--- Provided passage ---
We’ve all been there. Two employees start dating and then they have a massive fight, which leads to an ugly break-up. Battles lines are drawn and you’re expected to take sides. If you don’t, you’re labeled unsupportive. And if you do, then you’re a backstabber. This is a no-win situation. So it’s best to just avoid both parties until A) one quits, B) one kills the other, or C) they both come to their senses and learn to get along (at least at the office).

If you’re the boss (or just a really concerned friend), meet with both ex-lovebirds privately to come up with a plan that will help them get over this hump. However, make sure they admit that they’re cooperating of their own free will otherwise, you could be hit with a harassment suit. (Yes, that’s the kind of world we live in now.)

3. Office Politics

No, we don’t mean the kind where two people jockey for the same promotion (although, that can be awkward, too). We’re talking about when an employee uses the workplace as a pulpit to stump for his favorite political party, cause, or candidate, to the point everyone at the office wants to staple his mouth shut. Hey buddy, just because you’d spend your last dime saving the endangered spotted, wide-mouthed, seersucker, horned buck beetle, doesn’t mean everyone else shares your commitment. Similarly, if you’ve just found God, quit drinking, or joined a cult, we don’t necessarily want to ride along with you.

When faced with someone who oppressively tries to convert you, simply be honest and tell him, thanks for sharing, but I got my own thing going. If he continues, give him one more warning, but then after that ask Human Resources (or your boss) to make him stop. On the other hand, if you really do enjoy the debate, then suggest you save it for break times or a happy hour after work.

4. Wedding Bell Blues

A co-worker is planning her wedding and the next thing you know you’re enlisted to give an opinion on fabric swatches for the bridesmaid gowns; sushi versus prime rib for the reception; and if you think it’s appropriate to have a dog be the ring bearer. The problem is you really don’t give a rat’s tail if her bridesmaids dance down the aisle naked slinging raw fish to a pack of wolves. Heck, you’re not even going to the wedding, so how annoying is it that she wastes your work time soliciting your opinion?

Politely tell the bride-to-be you’re extremely happy about her impending nuptials, but unfortunately you’re behind so you really need to hunker down and work uninterrupted. If you just can’t bear to metaphorically slam the door in her face, suggest that she save all her questions up to discuss ONE TIME during the day (possibly at lunch or after work).

--- Your tasks ---
1: Rewrite the part of the office annoyances article between "When faced with" and "hour after work.", inclusive, replacing "Human Resources" with "the personnel department".
2: In the office annoyances article, what should you suggest a bride-to-be do with all her wedding questions?

--- Stored items ---
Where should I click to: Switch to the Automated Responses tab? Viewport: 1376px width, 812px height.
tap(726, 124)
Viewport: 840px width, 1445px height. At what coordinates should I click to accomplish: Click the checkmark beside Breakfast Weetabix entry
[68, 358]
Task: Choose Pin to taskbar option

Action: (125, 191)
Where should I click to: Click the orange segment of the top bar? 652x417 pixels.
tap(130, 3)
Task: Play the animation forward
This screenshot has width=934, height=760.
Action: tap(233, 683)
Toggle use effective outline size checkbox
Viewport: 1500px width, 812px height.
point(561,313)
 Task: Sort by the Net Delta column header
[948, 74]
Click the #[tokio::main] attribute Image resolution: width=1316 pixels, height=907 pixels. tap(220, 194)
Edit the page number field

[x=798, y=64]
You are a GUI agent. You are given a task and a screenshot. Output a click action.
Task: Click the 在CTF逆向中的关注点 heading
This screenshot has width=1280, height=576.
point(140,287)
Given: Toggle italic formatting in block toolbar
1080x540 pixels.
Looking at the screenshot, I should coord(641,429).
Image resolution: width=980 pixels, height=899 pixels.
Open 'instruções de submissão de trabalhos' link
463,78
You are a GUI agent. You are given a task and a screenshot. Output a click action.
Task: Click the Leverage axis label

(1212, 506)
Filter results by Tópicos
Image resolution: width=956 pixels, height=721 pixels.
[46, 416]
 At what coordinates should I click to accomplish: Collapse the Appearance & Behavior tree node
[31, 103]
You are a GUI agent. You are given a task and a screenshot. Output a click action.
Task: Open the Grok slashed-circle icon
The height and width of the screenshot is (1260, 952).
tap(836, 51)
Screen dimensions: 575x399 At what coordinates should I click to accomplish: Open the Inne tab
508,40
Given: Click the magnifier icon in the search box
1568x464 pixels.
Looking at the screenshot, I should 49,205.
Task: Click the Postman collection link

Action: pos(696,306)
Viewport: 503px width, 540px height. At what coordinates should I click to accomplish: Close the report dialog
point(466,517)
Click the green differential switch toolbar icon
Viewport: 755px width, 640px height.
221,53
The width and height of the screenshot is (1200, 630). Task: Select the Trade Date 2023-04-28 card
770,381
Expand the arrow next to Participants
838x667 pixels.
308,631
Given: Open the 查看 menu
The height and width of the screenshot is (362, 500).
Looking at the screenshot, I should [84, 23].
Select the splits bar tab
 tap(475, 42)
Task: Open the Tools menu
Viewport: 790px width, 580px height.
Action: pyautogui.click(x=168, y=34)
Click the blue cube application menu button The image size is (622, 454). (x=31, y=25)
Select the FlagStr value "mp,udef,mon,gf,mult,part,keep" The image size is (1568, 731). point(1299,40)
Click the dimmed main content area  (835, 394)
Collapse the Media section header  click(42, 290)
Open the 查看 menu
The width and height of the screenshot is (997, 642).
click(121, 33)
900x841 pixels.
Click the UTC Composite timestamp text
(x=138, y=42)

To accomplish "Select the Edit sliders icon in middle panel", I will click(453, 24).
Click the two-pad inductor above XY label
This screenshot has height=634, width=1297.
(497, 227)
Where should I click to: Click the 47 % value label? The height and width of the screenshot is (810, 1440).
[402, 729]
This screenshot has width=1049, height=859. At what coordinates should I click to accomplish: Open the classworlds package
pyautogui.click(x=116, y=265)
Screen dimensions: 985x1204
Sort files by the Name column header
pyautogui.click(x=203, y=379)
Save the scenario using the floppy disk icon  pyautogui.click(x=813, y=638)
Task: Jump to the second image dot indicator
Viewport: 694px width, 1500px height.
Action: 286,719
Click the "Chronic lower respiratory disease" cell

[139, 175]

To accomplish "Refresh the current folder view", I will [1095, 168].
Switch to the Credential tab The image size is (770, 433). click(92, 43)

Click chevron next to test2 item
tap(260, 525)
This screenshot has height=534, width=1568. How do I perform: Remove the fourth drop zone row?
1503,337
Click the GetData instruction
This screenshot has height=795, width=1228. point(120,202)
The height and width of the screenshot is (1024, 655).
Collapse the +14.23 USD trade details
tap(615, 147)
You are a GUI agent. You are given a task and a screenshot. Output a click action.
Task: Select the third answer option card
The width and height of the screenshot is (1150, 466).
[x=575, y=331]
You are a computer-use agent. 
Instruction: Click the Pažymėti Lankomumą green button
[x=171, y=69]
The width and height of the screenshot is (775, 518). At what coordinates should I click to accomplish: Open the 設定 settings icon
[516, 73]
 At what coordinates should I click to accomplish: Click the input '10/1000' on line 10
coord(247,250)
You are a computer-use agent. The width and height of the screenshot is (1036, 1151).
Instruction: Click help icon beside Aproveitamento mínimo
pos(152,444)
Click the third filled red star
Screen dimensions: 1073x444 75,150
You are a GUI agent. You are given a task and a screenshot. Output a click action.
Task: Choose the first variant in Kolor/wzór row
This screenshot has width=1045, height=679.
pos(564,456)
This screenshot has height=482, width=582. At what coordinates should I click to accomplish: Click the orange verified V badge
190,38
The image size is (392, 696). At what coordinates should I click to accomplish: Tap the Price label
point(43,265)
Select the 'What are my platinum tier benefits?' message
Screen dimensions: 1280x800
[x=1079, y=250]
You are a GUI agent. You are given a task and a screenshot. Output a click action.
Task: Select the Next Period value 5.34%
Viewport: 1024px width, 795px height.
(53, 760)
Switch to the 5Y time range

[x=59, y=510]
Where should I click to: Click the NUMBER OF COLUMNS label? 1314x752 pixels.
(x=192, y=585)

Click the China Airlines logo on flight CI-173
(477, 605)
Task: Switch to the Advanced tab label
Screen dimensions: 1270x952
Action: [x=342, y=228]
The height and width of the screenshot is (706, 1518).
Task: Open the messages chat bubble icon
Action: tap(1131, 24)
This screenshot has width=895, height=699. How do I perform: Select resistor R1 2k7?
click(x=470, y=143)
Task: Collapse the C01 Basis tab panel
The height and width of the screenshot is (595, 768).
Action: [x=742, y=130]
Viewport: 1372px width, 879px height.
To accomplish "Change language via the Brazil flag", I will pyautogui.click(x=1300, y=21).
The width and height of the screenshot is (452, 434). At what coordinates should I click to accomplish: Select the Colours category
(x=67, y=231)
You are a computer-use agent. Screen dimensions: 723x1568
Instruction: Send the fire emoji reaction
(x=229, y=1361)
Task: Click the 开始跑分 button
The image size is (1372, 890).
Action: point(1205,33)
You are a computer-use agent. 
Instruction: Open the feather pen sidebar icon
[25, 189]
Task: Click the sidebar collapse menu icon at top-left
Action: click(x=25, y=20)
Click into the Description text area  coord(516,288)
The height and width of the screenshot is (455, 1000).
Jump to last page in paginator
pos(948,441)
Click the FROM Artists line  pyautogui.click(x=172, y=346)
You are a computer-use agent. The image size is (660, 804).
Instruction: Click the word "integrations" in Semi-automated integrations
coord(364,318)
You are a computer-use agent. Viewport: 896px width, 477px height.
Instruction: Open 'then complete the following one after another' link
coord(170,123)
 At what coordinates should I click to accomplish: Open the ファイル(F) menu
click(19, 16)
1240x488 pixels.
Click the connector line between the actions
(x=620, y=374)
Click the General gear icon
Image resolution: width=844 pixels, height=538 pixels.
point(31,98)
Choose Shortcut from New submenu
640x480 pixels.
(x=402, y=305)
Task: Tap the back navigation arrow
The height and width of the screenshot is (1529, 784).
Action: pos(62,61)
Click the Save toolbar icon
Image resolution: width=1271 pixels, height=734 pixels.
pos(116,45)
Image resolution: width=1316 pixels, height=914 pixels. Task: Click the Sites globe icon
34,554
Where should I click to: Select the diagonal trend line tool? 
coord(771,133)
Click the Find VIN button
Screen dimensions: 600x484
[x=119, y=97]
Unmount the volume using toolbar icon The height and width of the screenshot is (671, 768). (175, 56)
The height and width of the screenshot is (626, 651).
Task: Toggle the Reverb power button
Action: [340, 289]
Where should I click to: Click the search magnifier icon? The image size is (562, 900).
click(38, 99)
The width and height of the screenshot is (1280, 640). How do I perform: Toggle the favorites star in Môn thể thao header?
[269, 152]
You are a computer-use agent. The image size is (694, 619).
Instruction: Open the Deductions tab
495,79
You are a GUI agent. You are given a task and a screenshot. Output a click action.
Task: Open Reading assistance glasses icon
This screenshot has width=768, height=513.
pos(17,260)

--- Solutions ---
1:
When faced with someone who oppressively tries to convert you, simply be honest and tell him, thanks for sharing, but I got my own thing going. If he continues, give him one more warning, but then after that ask the personnel department (or your boss) to make him stop. On the other hand, if you really do enjoy the debate, then suggest you save it for break times or a happy hour after work.

2: Save them up to discuss one time during the day, possibly at lunch or after work.